MATERIAL FOR THE TASK:
□ □ □ □ □
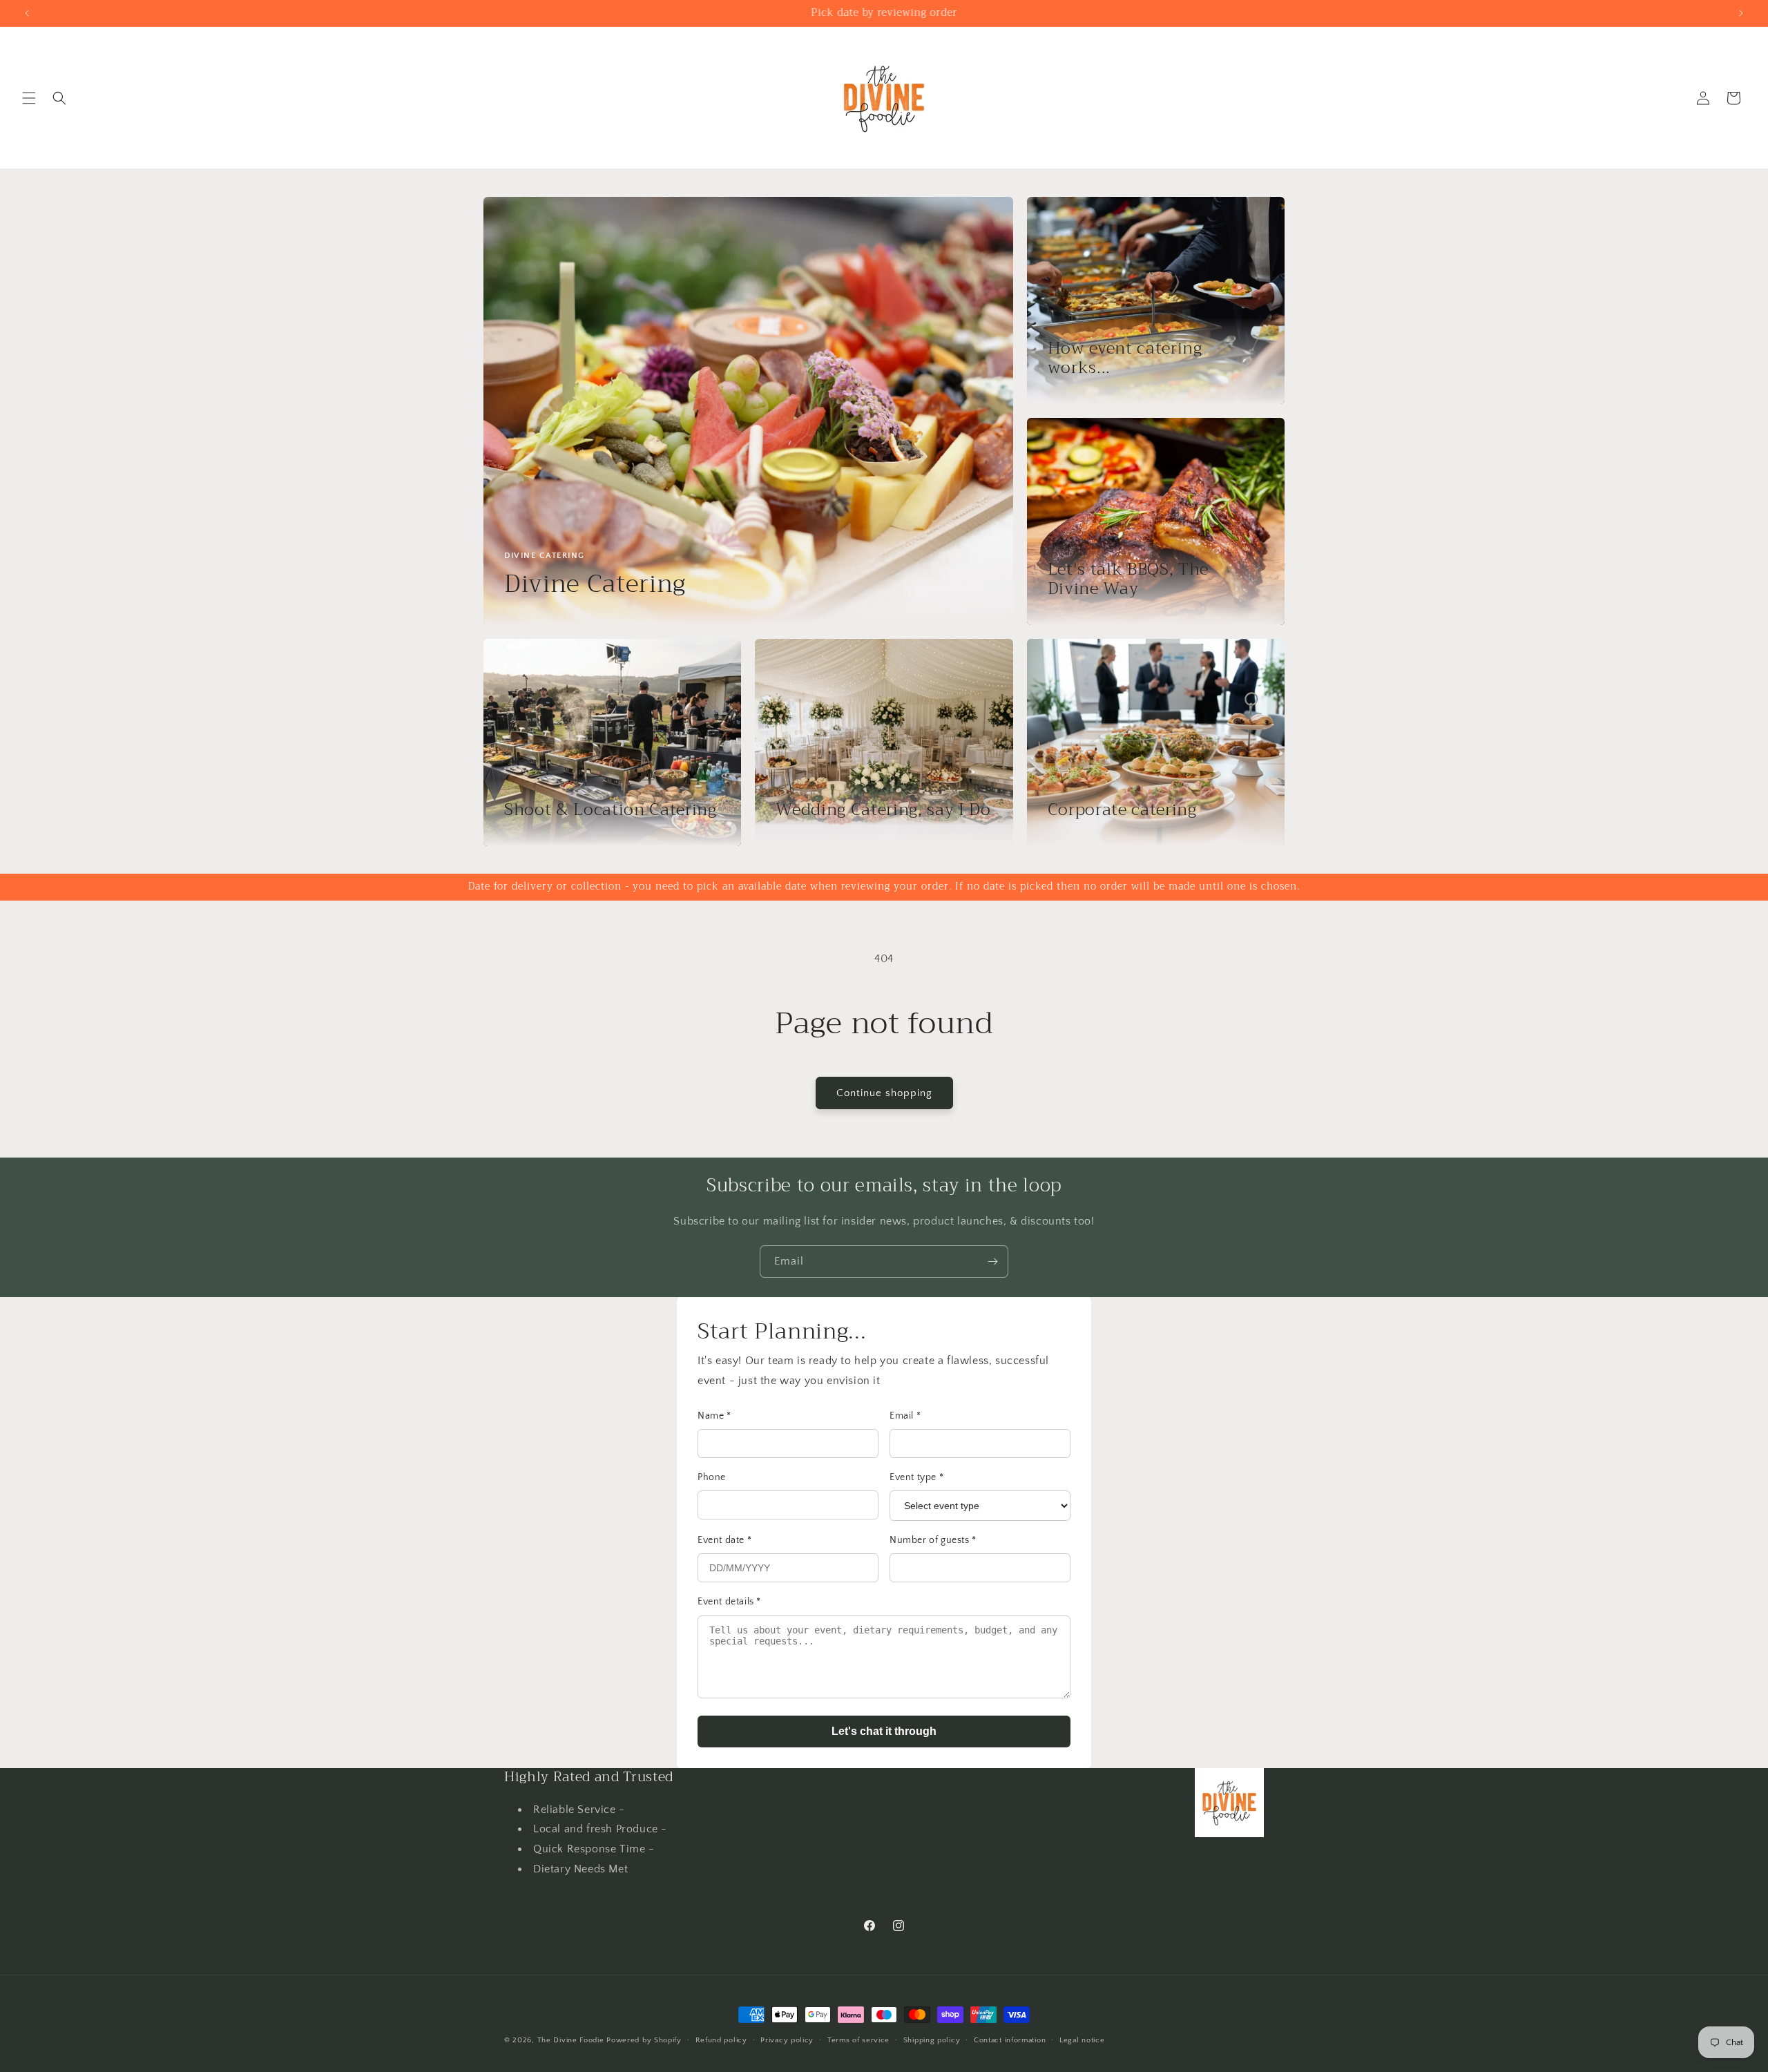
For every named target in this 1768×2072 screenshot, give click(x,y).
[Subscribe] (992, 1261)
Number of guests (933, 1540)
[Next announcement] (1741, 13)
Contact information (1010, 2040)
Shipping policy (932, 2040)
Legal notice (1081, 2040)
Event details (729, 1601)
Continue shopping (884, 1093)
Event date (724, 1540)
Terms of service (858, 2040)
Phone (712, 1477)
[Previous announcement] (27, 13)
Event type (916, 1477)
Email (905, 1415)
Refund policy (721, 2040)
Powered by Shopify (644, 2040)
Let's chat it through (884, 1731)
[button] (29, 98)
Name (714, 1415)
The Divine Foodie (570, 2040)
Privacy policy (787, 2040)
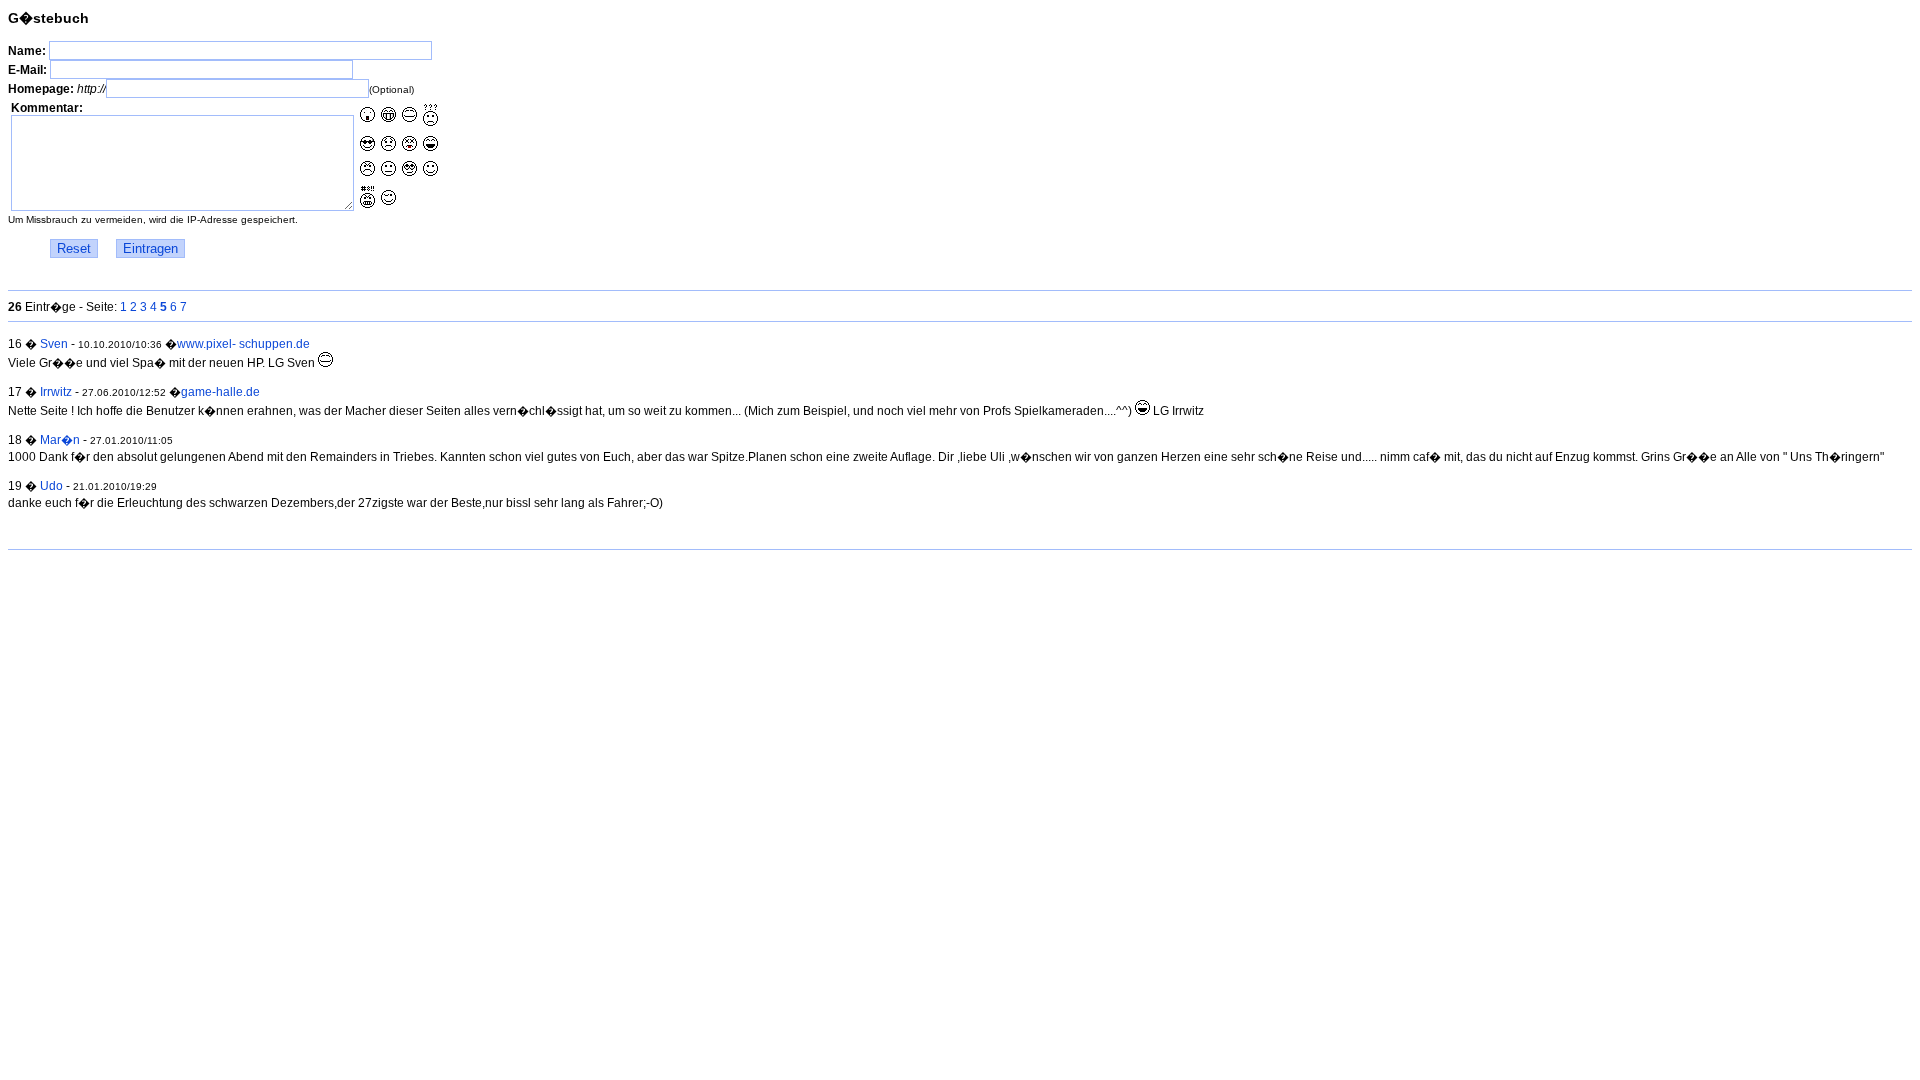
□ □ □ □ □
EXERCISE REQUIREMENTS:
Locate the word "announcement" in the records and collect each line it appears in.

COMPLETED TASK:
[Next announcement] (1741, 13)
[Previous announcement] (27, 13)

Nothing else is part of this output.